Он в Варшаве не сойдет. Ему предстоит еще долгая ночь пути до северной границы своей страны.
— Я и не знал, где мой приятель. Он исчез много месяцев назад. Однажды, случайно вышло, цирк проезжал через Тулузу… Вы Тулузу не знаете?
Немец там жил во время войны, в плену. Это было, вероятно, летом, потому что он запомнил одно: стояла нестерпимая жара.
— И кого же я встречаю в Тулузе? Бывшего хозяина константинопольского ресторана, где мы с Блини работали. Он русский, бывший капитан-кавалерист.
Батареи так нагрелись, что все сидели как в парной. Ребенок сосал огромную белую грудь. На полу, у ног, стояли бутылки пива.
Приятно было вот так рассказывать, говорить что попало, покуривая сигареты, которые тоже меняли вкус на протяжении пути.
— И он как раз получил письмо от одного из своих друзей из Варшавы…
Владимиру хотелось рассказать все во всех подробностях, как старухи в своих бесконечных рассказах в точности перечисляют родственные связи каждого, о ком говорят.
— И вот ведь чудеса! Тот ведь до революции не был ни офицером, ни даже солдатом, собирался стать попом… И знаете что он сделал? Нанялся в швейцары в гостиницу «Европейская» в Варшаве… Надо вам сказать, он знает все европейские языки…
Сколько лет ему не приходилось болтать вот так, на русский манер! Ему было весело, он даже растрогался.

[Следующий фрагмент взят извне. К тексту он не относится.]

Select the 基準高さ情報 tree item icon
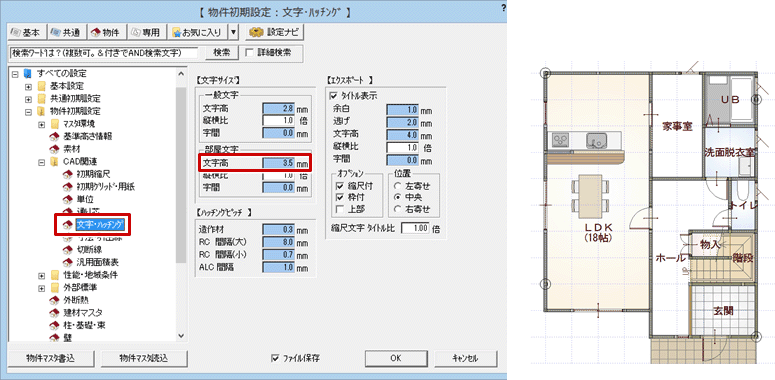 [x=54, y=136]
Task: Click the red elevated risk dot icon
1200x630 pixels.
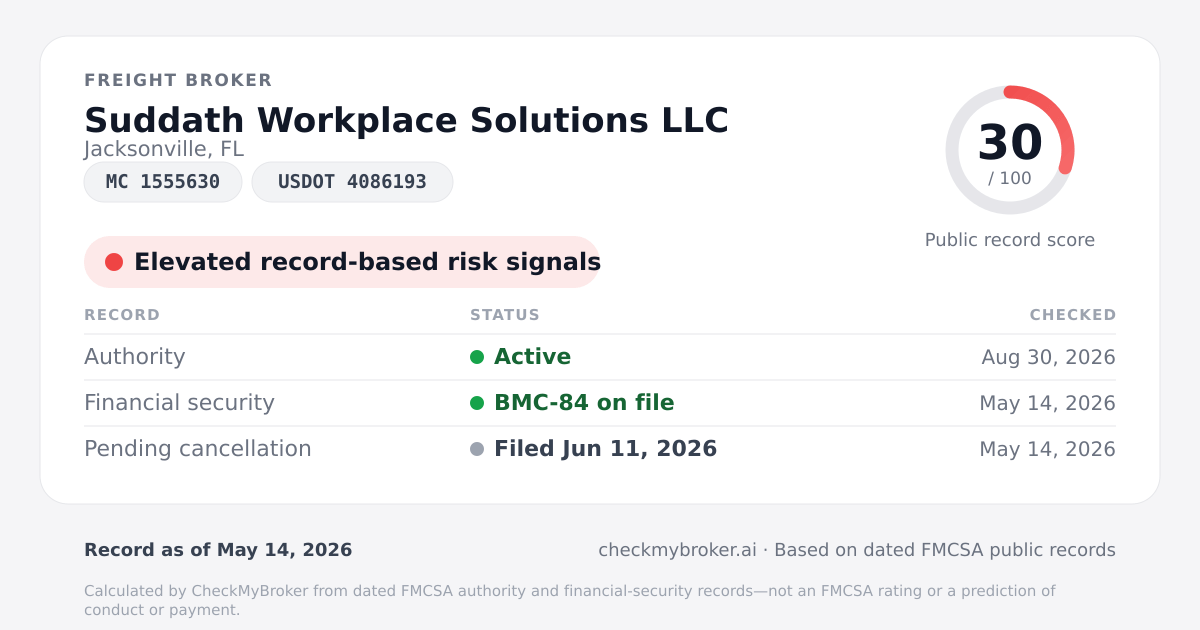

— И вот, кого же он вдруг видит в один прекрасный день? Моего друга Блини, в огромной американской машине, с каким-то человеком, который снял целые апартаменты в этой гостинице! Так я узнал в Тулузе, что мой Блини стал камердинером бельгийского финансиста и поехал с ним в Варшаву… Ну разве это не перст судьбы? И то, что я нашел мои полотняные брюки, — тоже судьба! Но этого вам не понять, а мне не хочется разъяснять…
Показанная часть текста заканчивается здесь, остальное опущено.